Note: A full reproduction notebook for this question can be found on GitHub.
I have a data set with a distribution of HTTP response codes that I would like to group by class. Sample data can be generated like so:
import pandas as pd
import numpy as np
import matplotlib.pyplot as plt
import seaborn as sns
%matplotlib inline
mock_http_response_data = pd.DataFrame({
'response_code':np.repeat([200, 201, 202, 204, 302, 304, 400, 404, 500, 502], 250 ),
})
I have added a column to the data, based on 'response status', called 'response class'. The response class contains the label corresponding to the class of the particular response:
- 2xx: success
- 3xx: warning
- 4xx: client error
- 4xx: server error
The function to determine the response class is:
def determine_response_class(row):
response_code = row['response_code']
if response_code >= 200 and response_code < 300:
return 'success'
elif response_code >= 300 and response_code < 400:
return 'warning'
elif response_code >= 400 and response_code < 500:
return 'client_error'
elif response_code >= 500 and response_code < 600:
return 'server_error'
else:
return 'unknown'
And the column is added like so:
# Add 'Response class' column to API Logs, where response class is determined by HTTP status code
mock_http_response_data['response_class'] = mock_http_response_data.apply(determine_response_class, axis='columns')

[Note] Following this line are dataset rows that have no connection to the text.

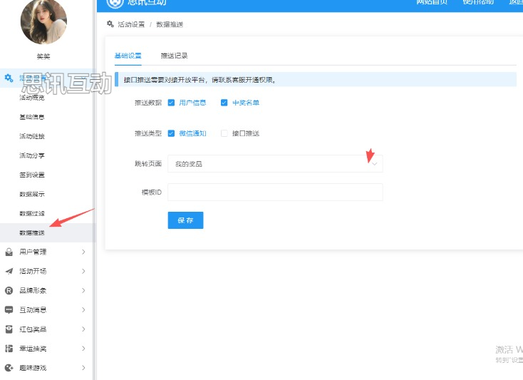Uncheck the 中奖名单 checkbox
The height and width of the screenshot is (380, 523).
coord(224,103)
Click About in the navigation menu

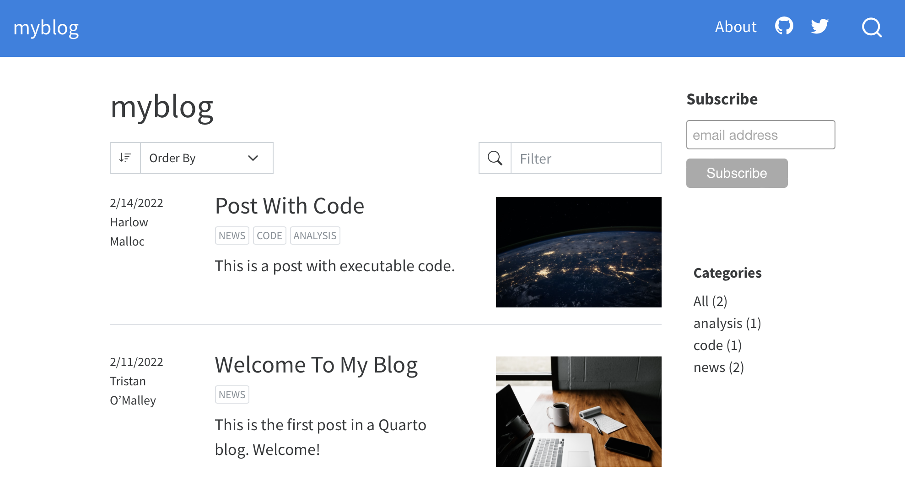coord(735,27)
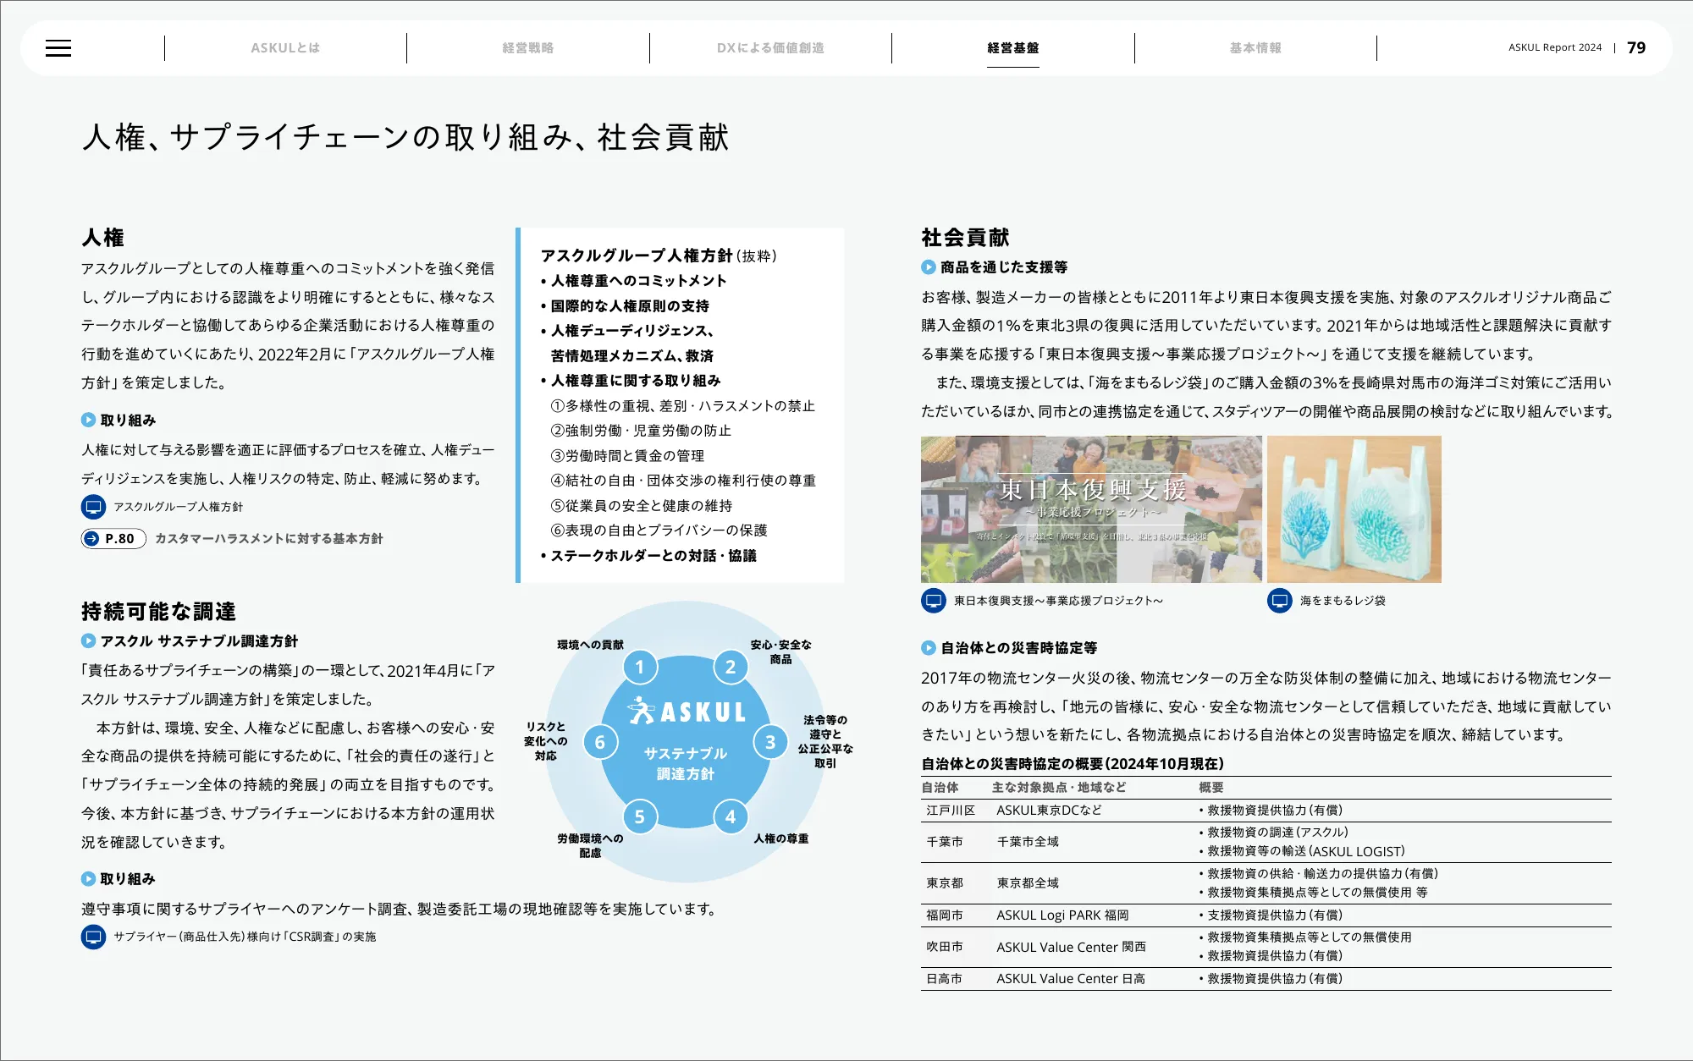This screenshot has width=1693, height=1061.
Task: Click monitor icon beside 東日本復興支援 caption
Action: [x=933, y=601]
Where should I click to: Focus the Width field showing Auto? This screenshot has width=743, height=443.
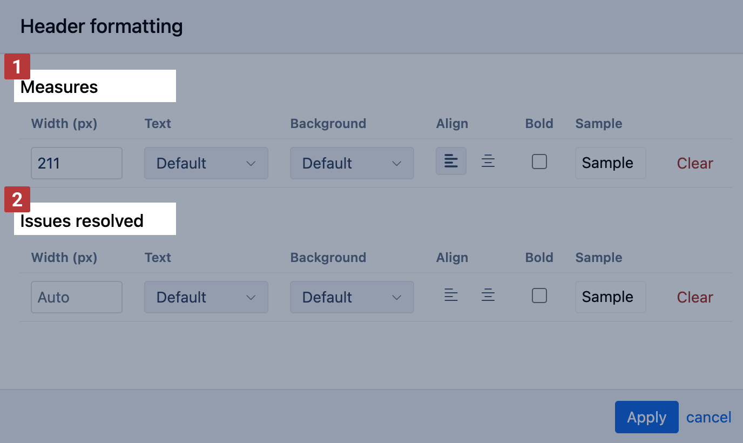77,297
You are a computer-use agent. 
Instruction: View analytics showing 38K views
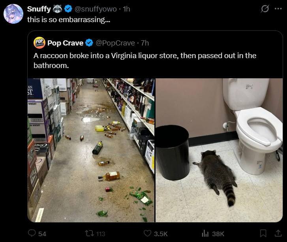point(206,233)
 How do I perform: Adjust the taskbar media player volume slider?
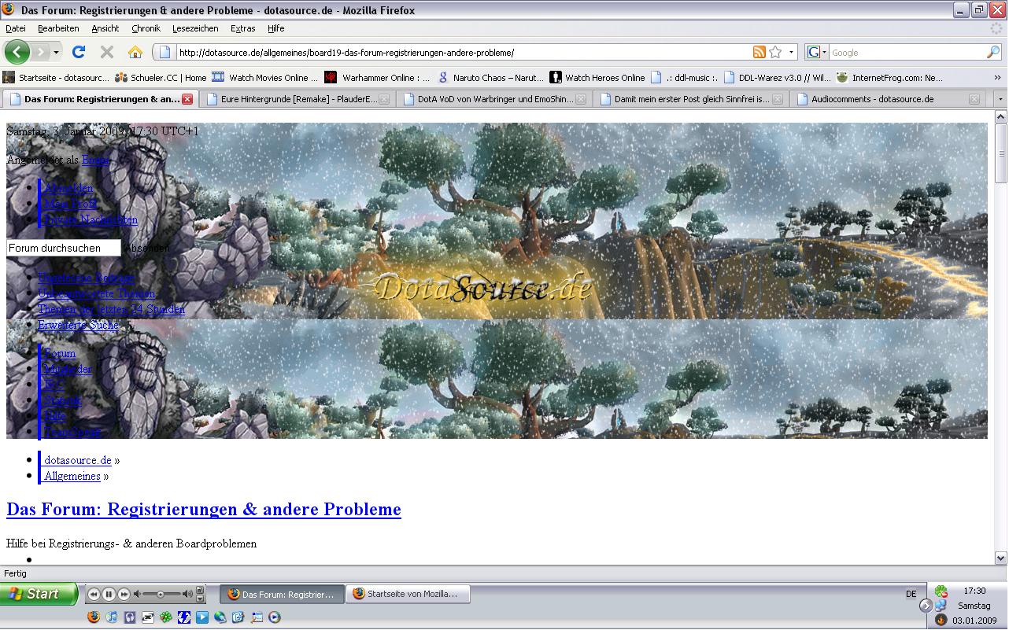[x=161, y=594]
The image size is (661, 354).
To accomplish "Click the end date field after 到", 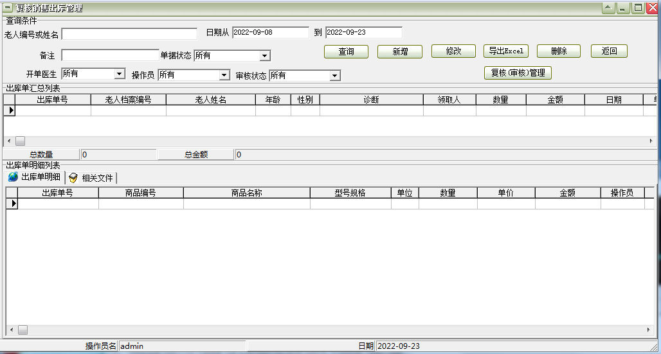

The 'response status' (HTTP status code) data plots correctly with a basic countplot:
sns.countplot(
x='_source.response_status',
data=results_df,
color='teal',
saturation=0.7)
When I try to create a FacetGrid of countplots, the charts seem to work, but the labels are incorrect:
grid = sns.FacetGrid(mock_http_response_data, col='response_class')
grid.map(sns.countplot, 'response_code')
I would expect that the FacetGrid of countplots would have the following x-axis labels:
- 200
- 201
- 202
- 302
- 304
- 400
- 404
- 500
- 502
How can I create a FacetGrid of countplots so that the labels are correct and the faceted data are sorted from high to low (e.g. the 'success' class column)?